§ Exercise description: Locate the word "agent" in the entries below, then gather every line that holds it.

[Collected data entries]
'''

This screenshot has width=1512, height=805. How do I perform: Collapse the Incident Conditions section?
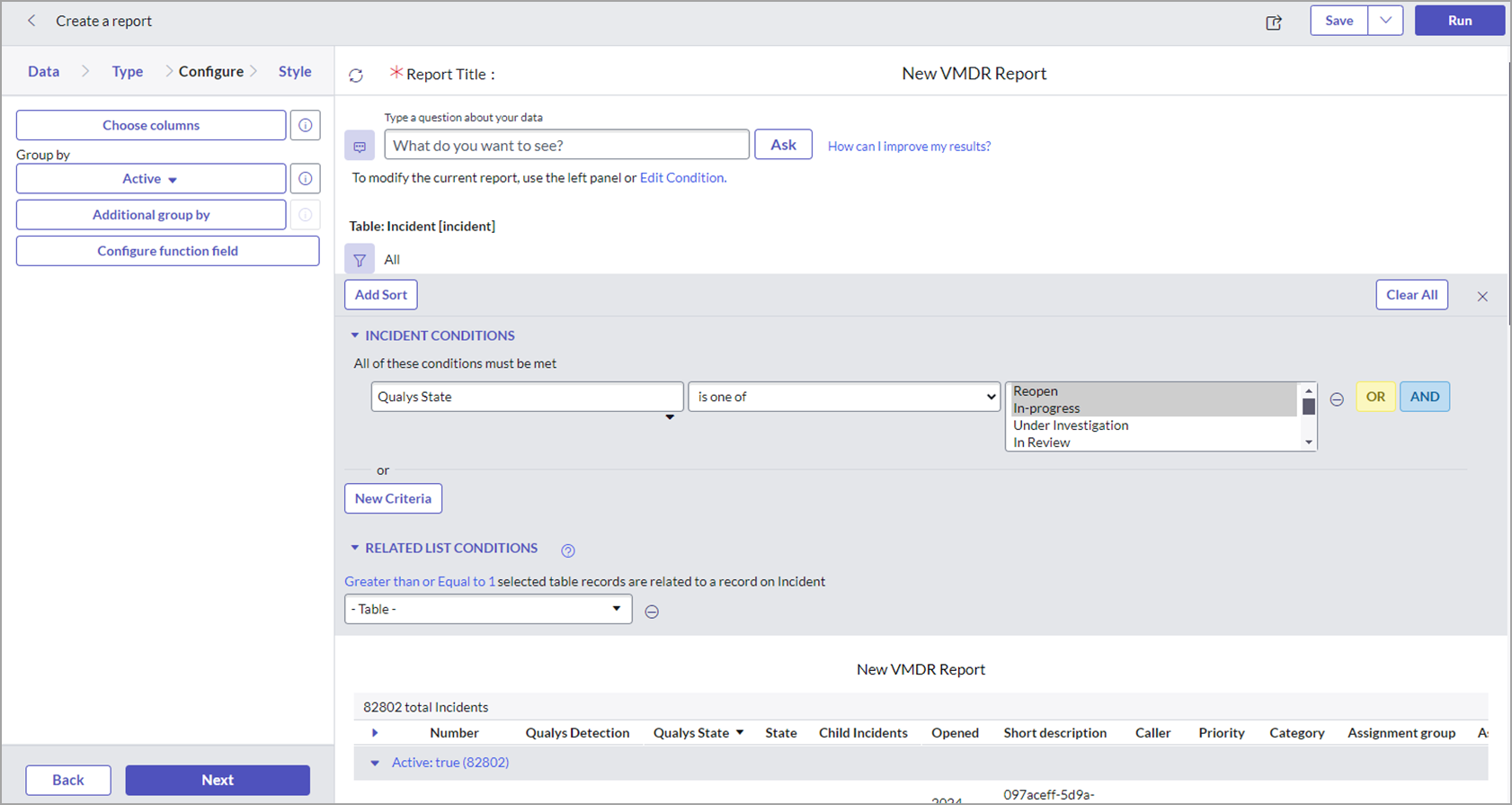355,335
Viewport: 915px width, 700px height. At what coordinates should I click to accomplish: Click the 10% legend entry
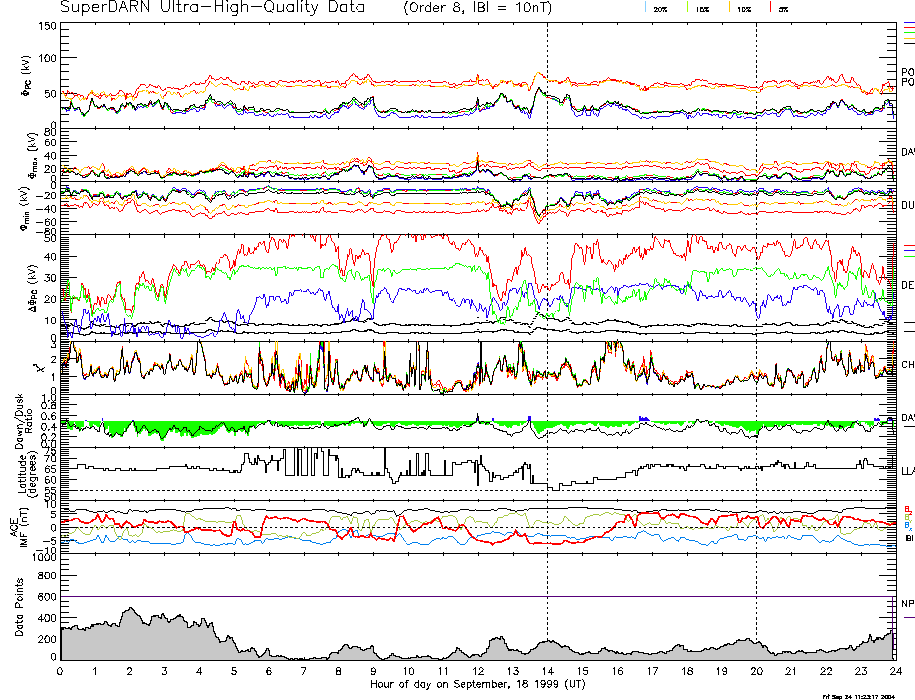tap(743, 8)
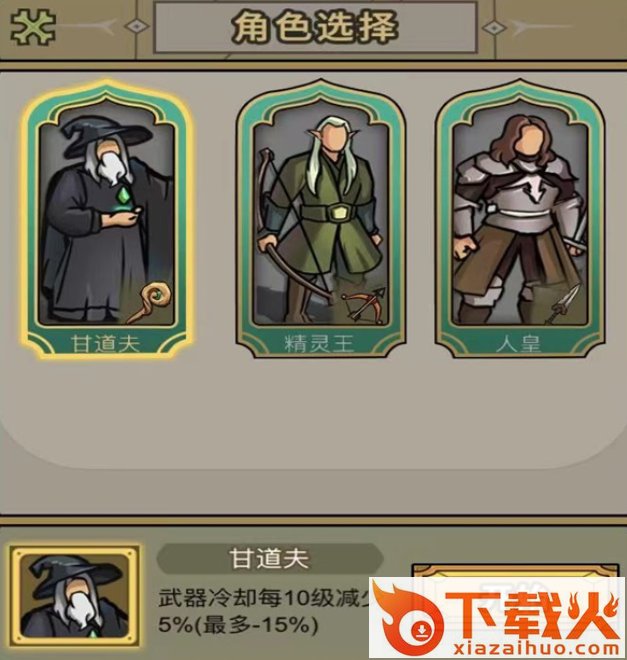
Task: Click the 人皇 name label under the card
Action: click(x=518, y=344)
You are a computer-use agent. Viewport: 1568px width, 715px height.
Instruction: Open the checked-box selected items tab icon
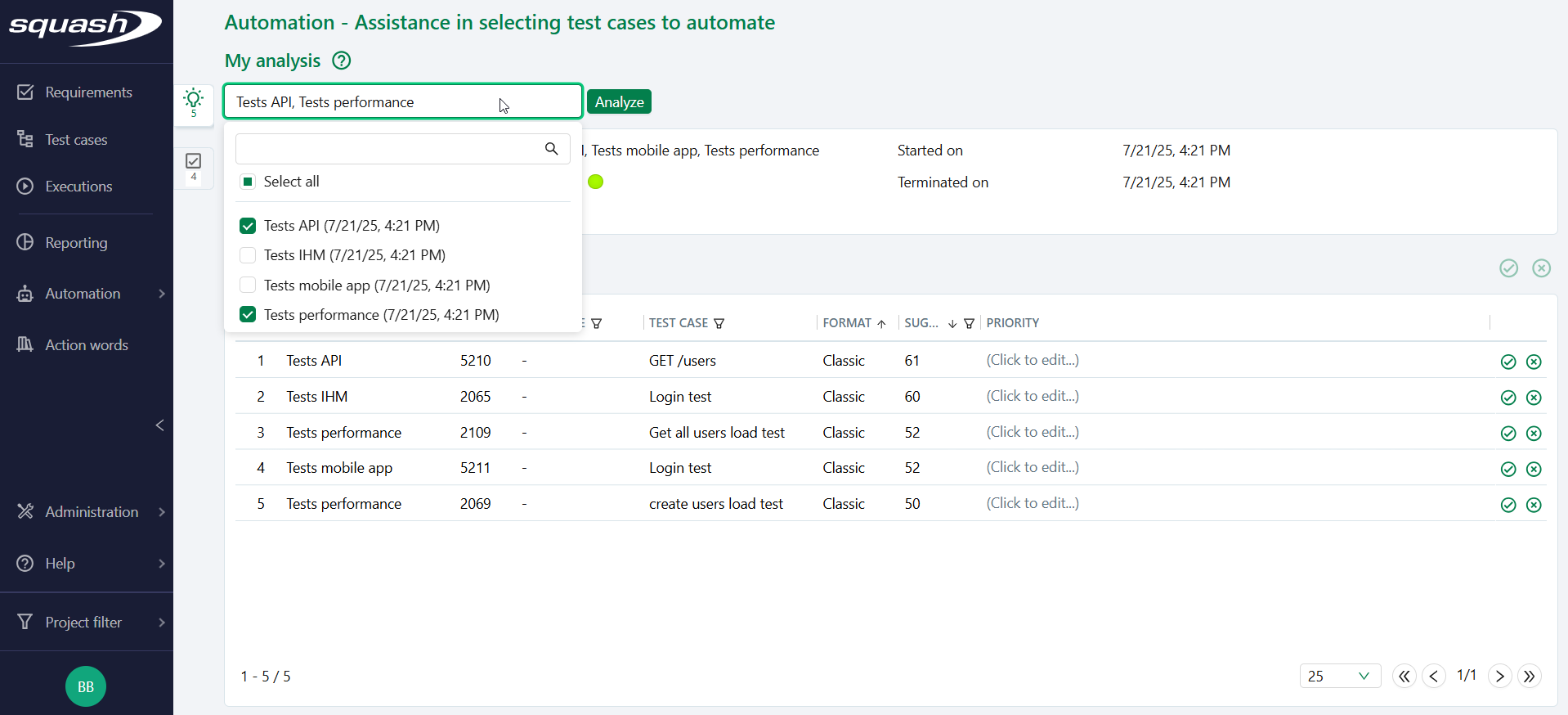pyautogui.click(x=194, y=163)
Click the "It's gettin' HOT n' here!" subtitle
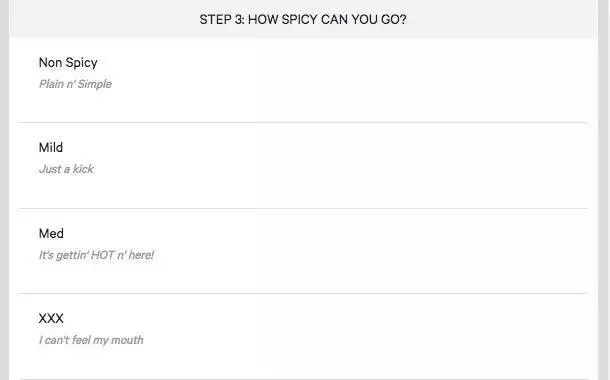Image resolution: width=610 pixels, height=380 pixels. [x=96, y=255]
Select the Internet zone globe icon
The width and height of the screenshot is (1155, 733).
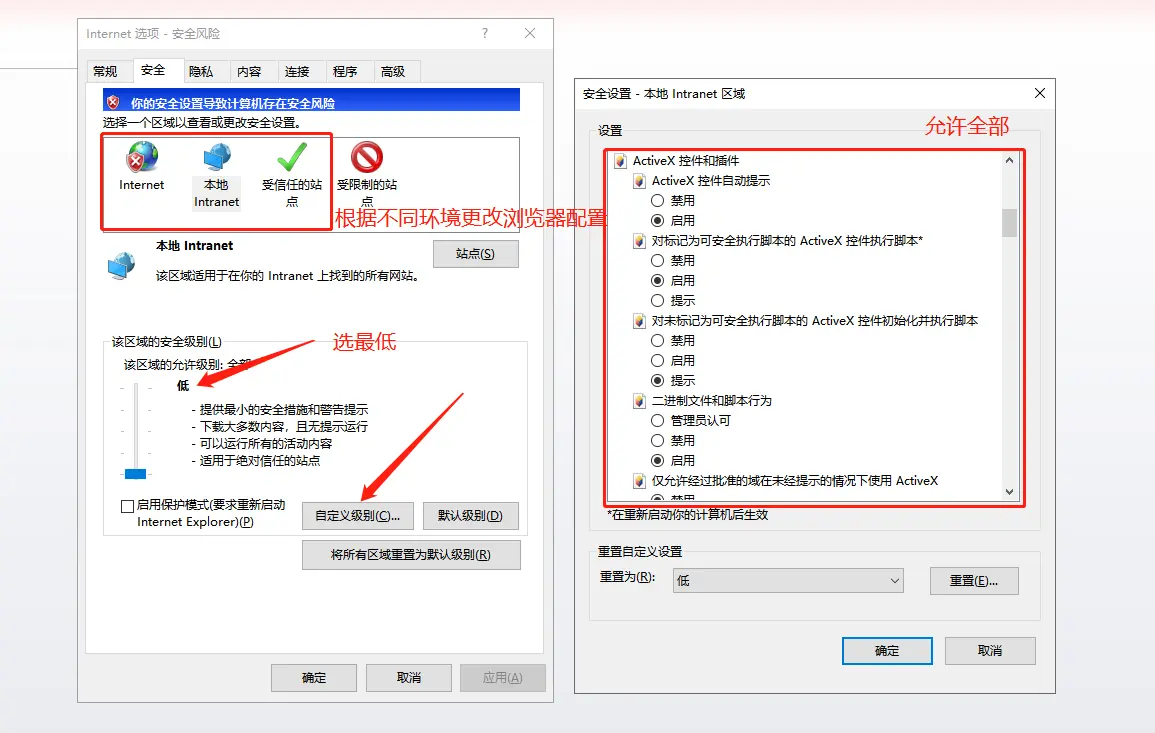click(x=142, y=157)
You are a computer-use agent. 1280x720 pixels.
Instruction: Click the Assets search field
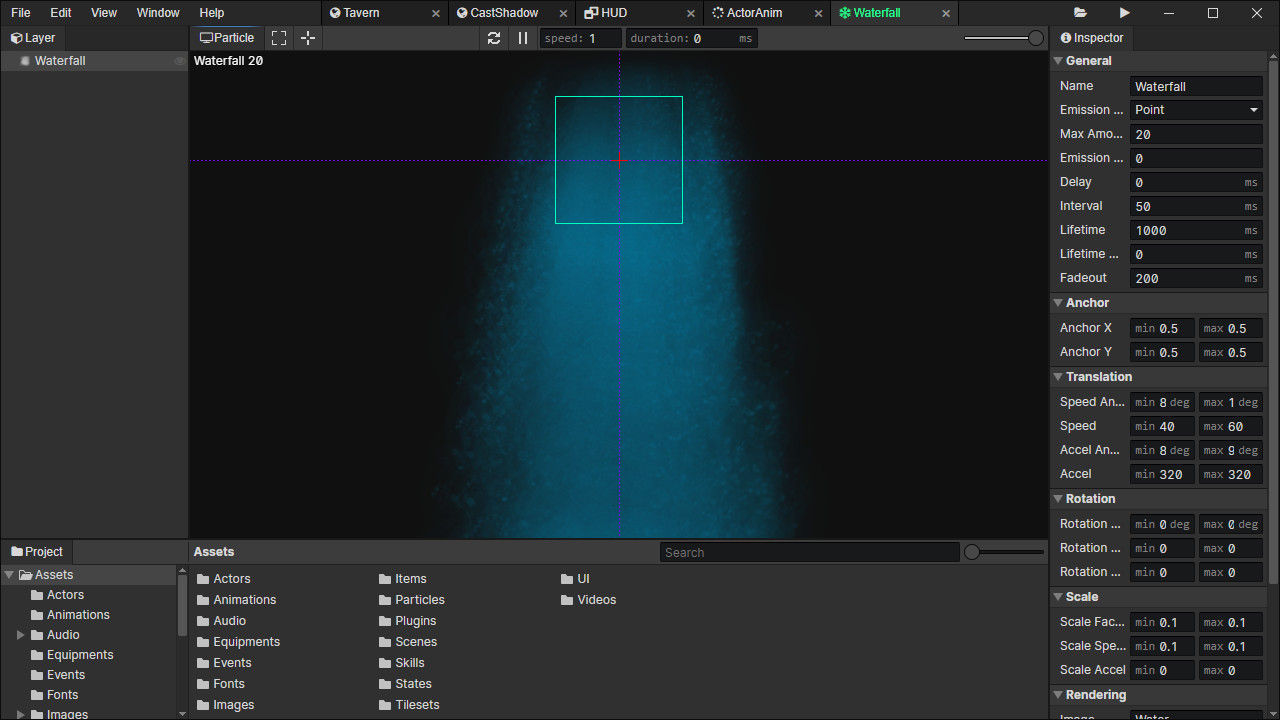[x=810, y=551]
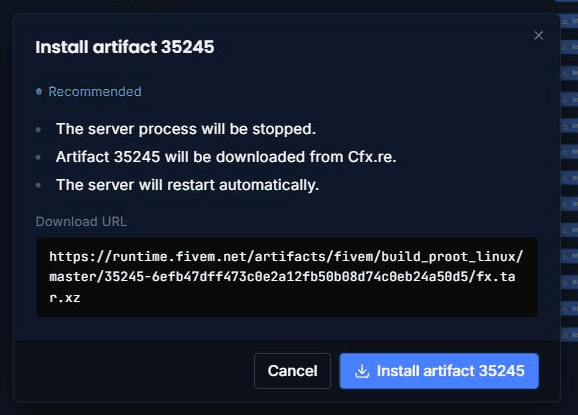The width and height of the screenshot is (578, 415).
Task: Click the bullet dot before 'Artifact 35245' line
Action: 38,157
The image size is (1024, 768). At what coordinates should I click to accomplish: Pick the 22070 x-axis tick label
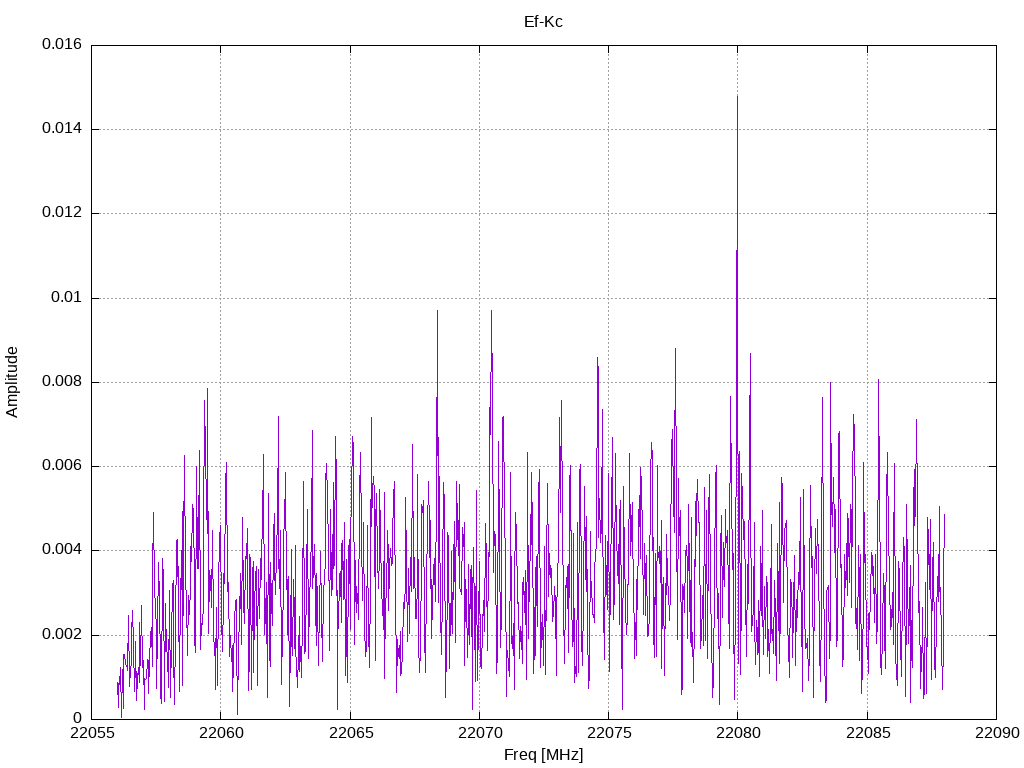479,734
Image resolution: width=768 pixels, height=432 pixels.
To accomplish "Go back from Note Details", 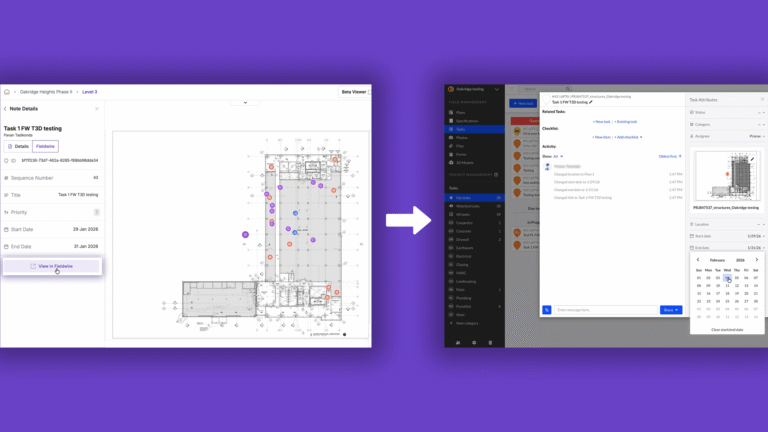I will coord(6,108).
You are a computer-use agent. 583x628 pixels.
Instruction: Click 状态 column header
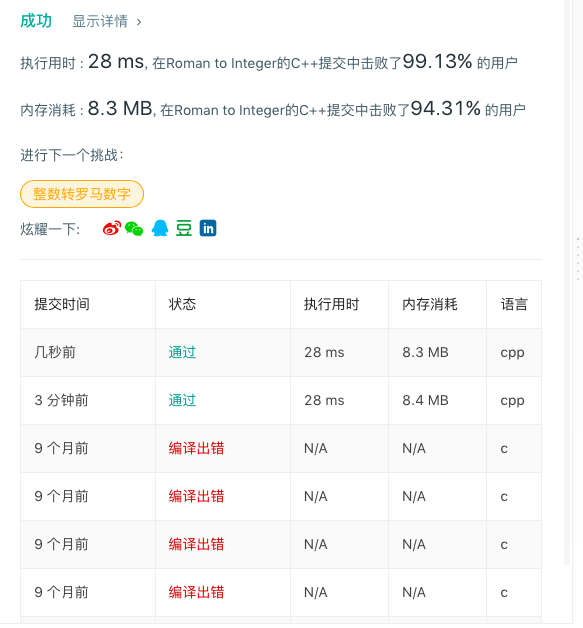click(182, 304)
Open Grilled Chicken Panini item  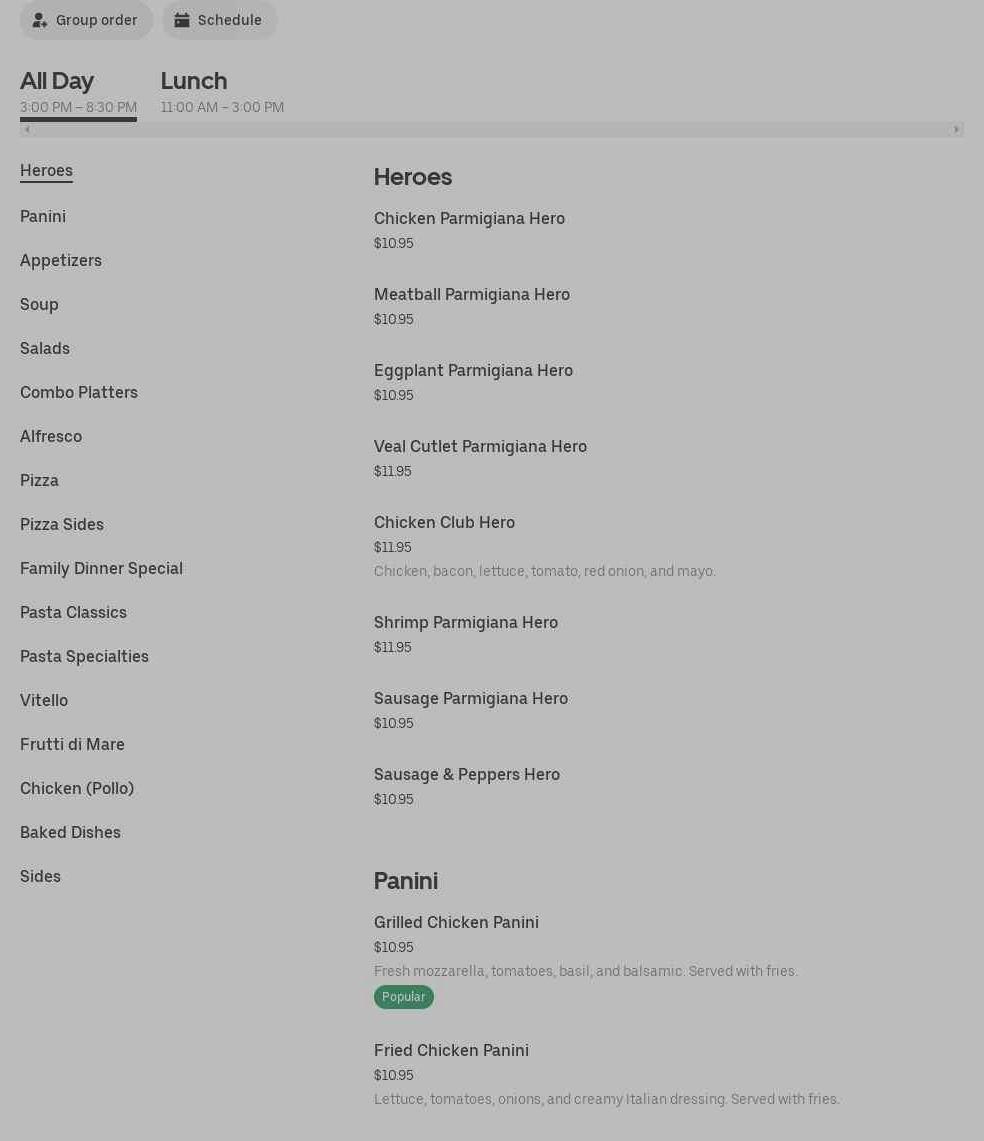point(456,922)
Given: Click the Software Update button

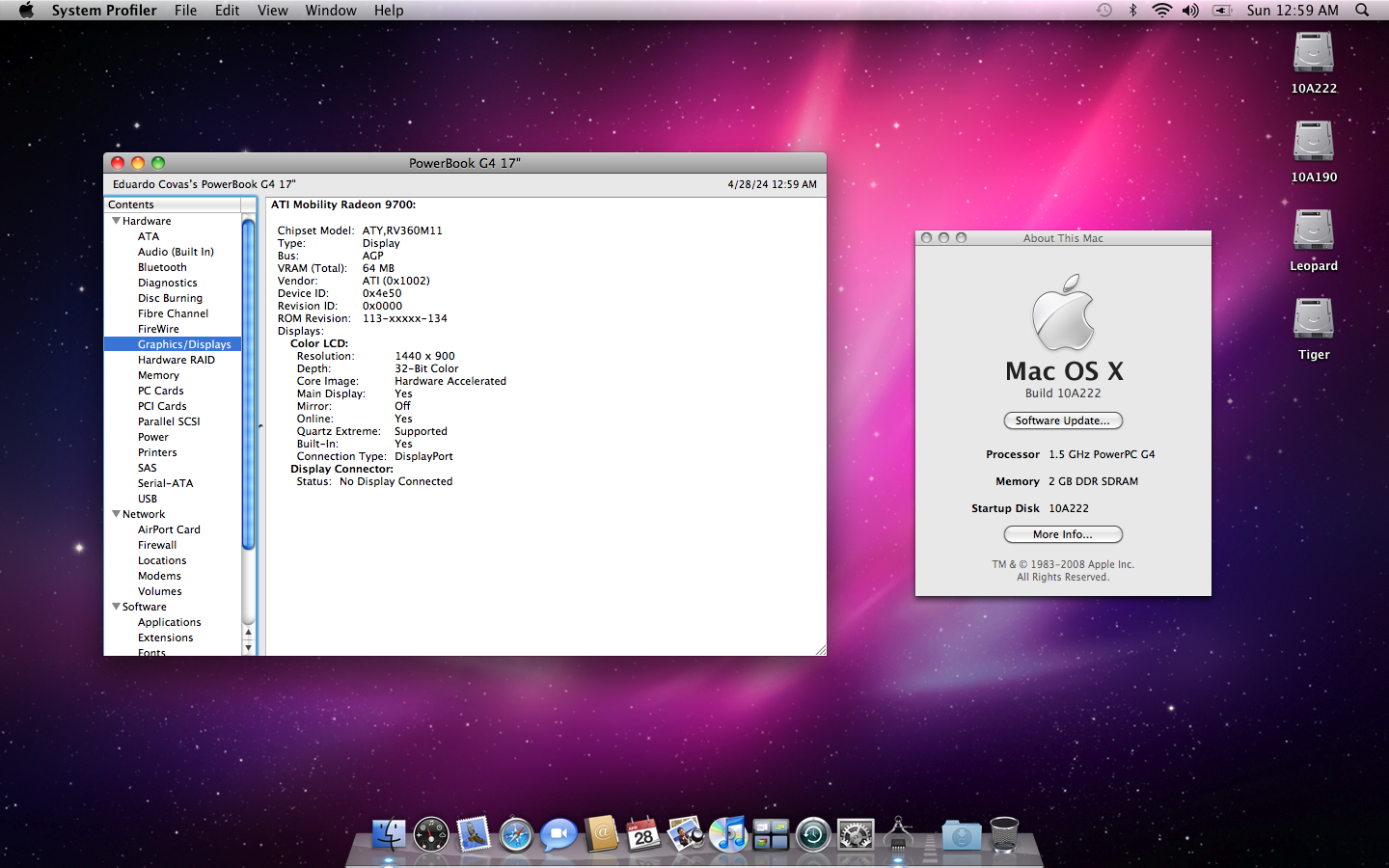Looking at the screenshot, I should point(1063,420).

'''

§ Answer to this task:
You are a computer-use agent. Viewport: 1568px width, 715px height.
You are a computer-use agent. 1280x720 pixels.
You are a computer-use agent. 583x628 pixels.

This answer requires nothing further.